··· Document excerpt ···

DevOps has become in recent years a term for a new paradigm of integrating and managing development as well as operations of software within and cross organizations. I will describe in this blog entry what DevOps is and relate it to existing methodologies, such as agile development, and organizational structures. Basically, DevOps is a broad term that summarizes a set of best practices supported by a high degree of automation of all development and operational processes around the software delivery process using advanced public and/or private cloud technologies. I will conclude with a brief summary of the impact of DevOps on Big Data applications.
The Situation
Many companies have separate development and operations departments. Both usually work under high pressure to deliver and operate applications for business processes of strategic importance.

···

■ Things to do:
(1) Print exactly the part of the DevOps blog text that opens with the words containing "The Situation" and closes with "of strategic importance.".
(2) Proceed with the DevOps blog text from the point where it stops.

··· Data segment ···

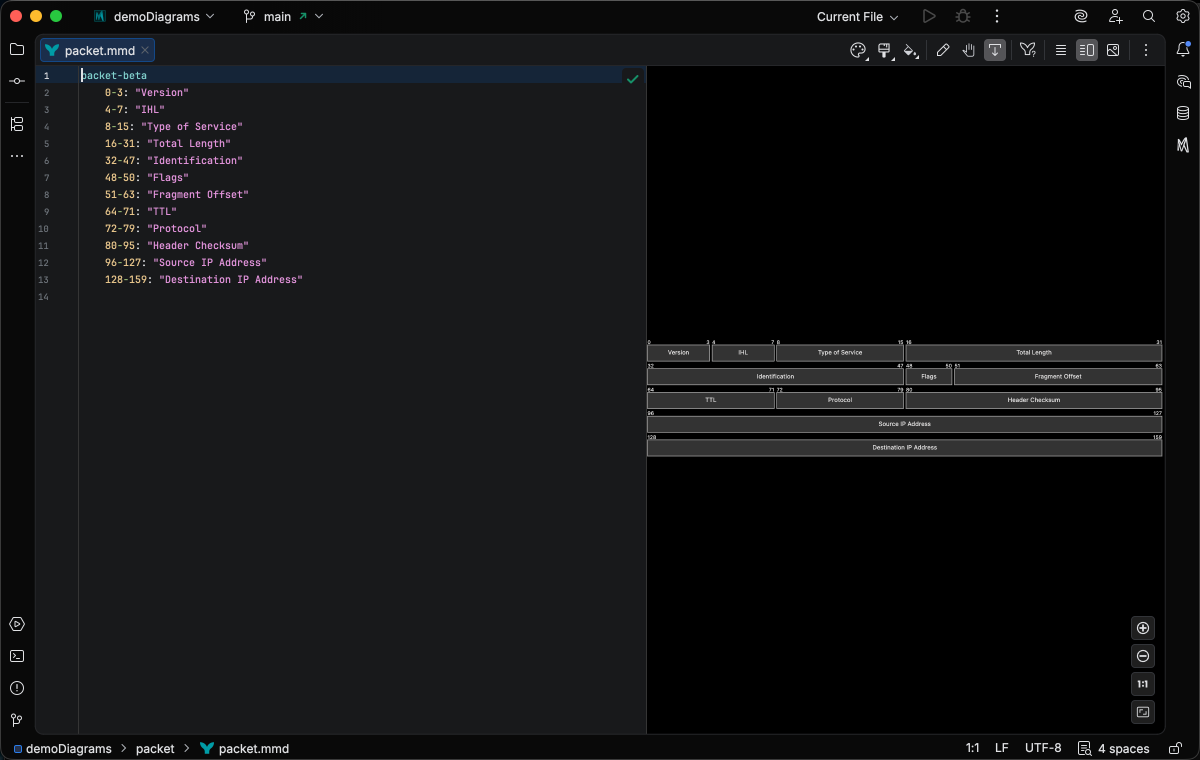Open Mermaid help icon with question mark

1027,50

···

■ Responses to the exercise:
(1)
The Situation
Many companies have separate development and operations departments. Both usually work under high pressure to deliver and operate applications for business processes of strategic importance.

(2)
In recent years it has been shown that the development department has to work closer with internal and external customers to develop the right solutions that the customer can accept. Agile methodologies have been advocated to manage problems given the uncertainty of the business environment where the future solutions should be deployed and/or the lack of understanding of customer requirements or IT requirements. These agile methodologies broke with the paradigm to have a clearly defined long-term process (e.g. waterfall model) where the customer is only involved in the beginning and – often – too late in the end, so that mistakes where costly to correct.
At the same time, the operations department faced similar challenges as the development department. Given the uncertainties of the business environment, the customer ask a lot of new services and IT infrastructure changes, but there was little understanding on the customer side what effects they have and created high pressure on the operations department which has usually a low budget to deal with these changes. Hence, a clearly structured and governed process was needed to handle customer requests. Thus popular IT Service Management frameworks, such as the Information Technology Infrastructure Library (ITIL), were born and used globally. Since critical business applications are operated, the operations department tends to be much more risk avers and it tries to avoid unknown technologies.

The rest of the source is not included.